When heroin flooded our communities from the early 1980s, decades-old norms were torn asunder. Even the minority of people in working-class communities who were already part of the criminal fraternity had standards – like not stealing from your own. But the overwhelming need to feed all-consuming addiction drove people to break into their neighbours’ houses and mug old people for their pensions.

In 1983, my family returned home to Castlemilk from my wedding reception to find the house broken into – it must have been somebody we knew, somebody who knew the presents were there. I was raging and I can understand communities getting angry when they become frontline victims of those whose lives are devoted to feeding their insatiable addiction.

But when I saw nice people I had gone to school with ending up dead or in jail, I knew that little separated us. I made some poor decisions when I was young, made mistakes – but mine were luckily not so devastating as to end in death or living hell.

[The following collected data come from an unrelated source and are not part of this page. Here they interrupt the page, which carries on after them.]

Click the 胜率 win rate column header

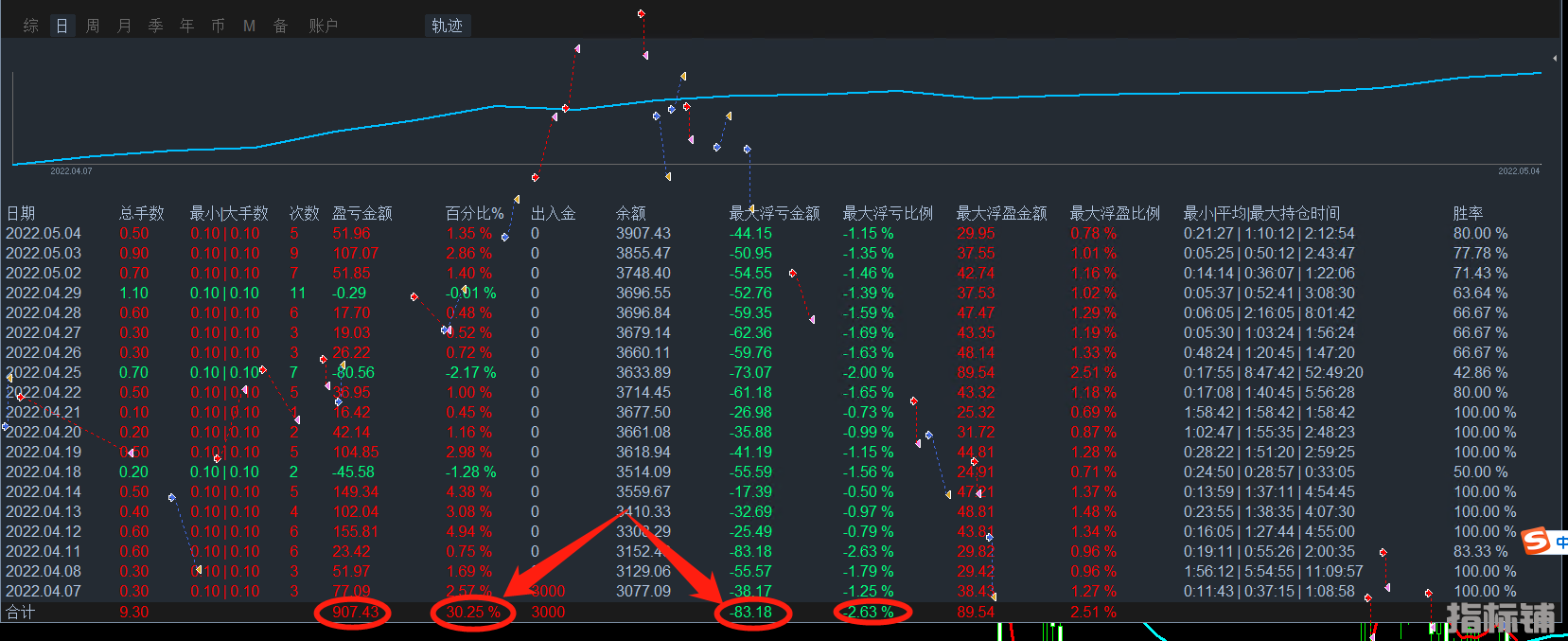click(x=1468, y=213)
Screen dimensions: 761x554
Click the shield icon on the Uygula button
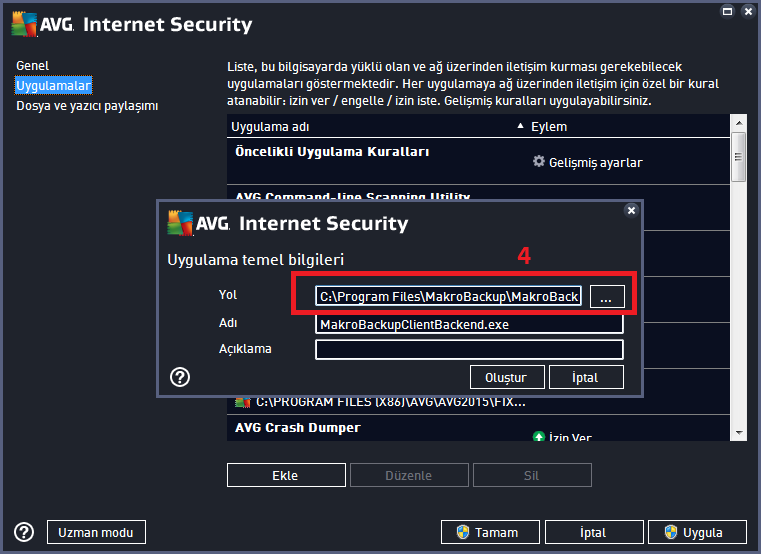(x=671, y=532)
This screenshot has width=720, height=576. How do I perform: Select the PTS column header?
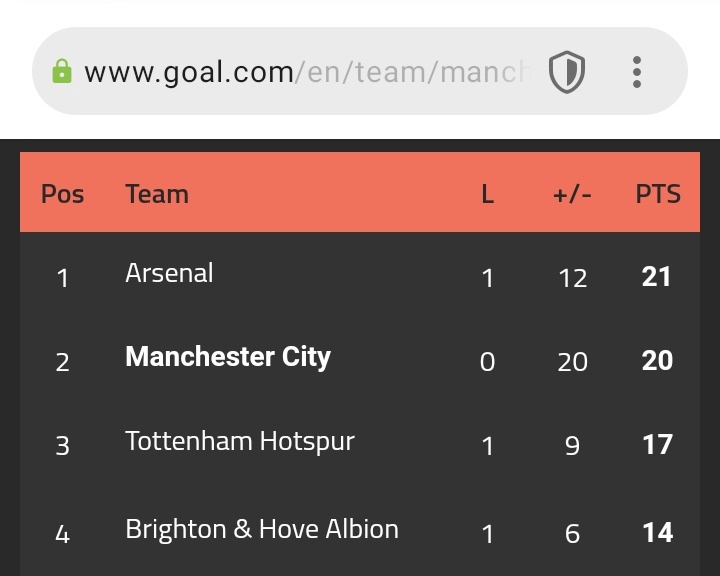pyautogui.click(x=658, y=194)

But I can easily understand the temptation of heroin-induced oblivion.

Instead of looking at why people would choose to live out of their faces in perpetuity, the UK and US authorities launched the "War on Drugs".

Police and politicians staged high-profile press events, displaying the latest haul they had recovered from futile raids against small-time dealers, while those at the head of the international drugs cartels turned themselves into multi-millionaires.

Pablo Escobar in Colombia acquired 850 palatial houses, and became one of the richest men in the world. In every big city in the UK, drugs gangs amassed bars, night clubs, taxi firms and suntan parlours as legal fronts to launder their illegal fortunes.

Today, about 23 tonnes of heroin floods into the UK every year – and not even a sixth of that is intercepted.

Everybody knows the War on Drugs has failed, yet politicians just keep promising to up the ante. It’s like trying to fend off ballistic missiles with pea shooters.

After Trainspotting, it looked like the momentum was with those who wanted to deal with drugs as a public health problem as opposed to a criminal justice problem. But lately, it seems there is a tacit acceptance that there is a new class in society that first emerged in the 1980s – the "junkies".

They are lazy, feckless wasters who have nobody to blame but themselves for their wretched lives, so the story goes.

In the media and in everyday conversation, "the junkies" are dehumanised and stripped of individual identity. Few folk now empathise with this new underclass who opt out because they’ll never measure up to today’s society’s expectations of success – a definition of success that Trainspotting witheringly takes down.

The vast majority of those addicted to heroin and other downers are escaping from lives whose potential has been sucked out by poverty, hopelessness, abuse and trauma before their baby teeth have fallen out. For them, people who plot out "success" milestones like degrees, careers, houses and pensions live on a different planet. But not many recognise the good fortune that has allowed them to acquire “the leisure wear and matching luggage” described by Mark Renton in Trainspotting.

Many who sneer at addicts are convinced it’s all down to strength of character. It’s time we all sat up and realised that there but for the grace of privilege go us all. And then face up to the fact that the War on Drugs will only be won by unilateral disarmament.

Legalise heroin by making it available on prescription to those addicted. Control the production, distribution and administration. Move control of supply away from the criminal drugs gangs into the hands of qualified health professionals. Then, let us set about creating a country prepared to tackle the social problems that have created a mass market for heroin.

If anaesthetisation is more attractive than choosing life in our country, then it’s our country that needs to change.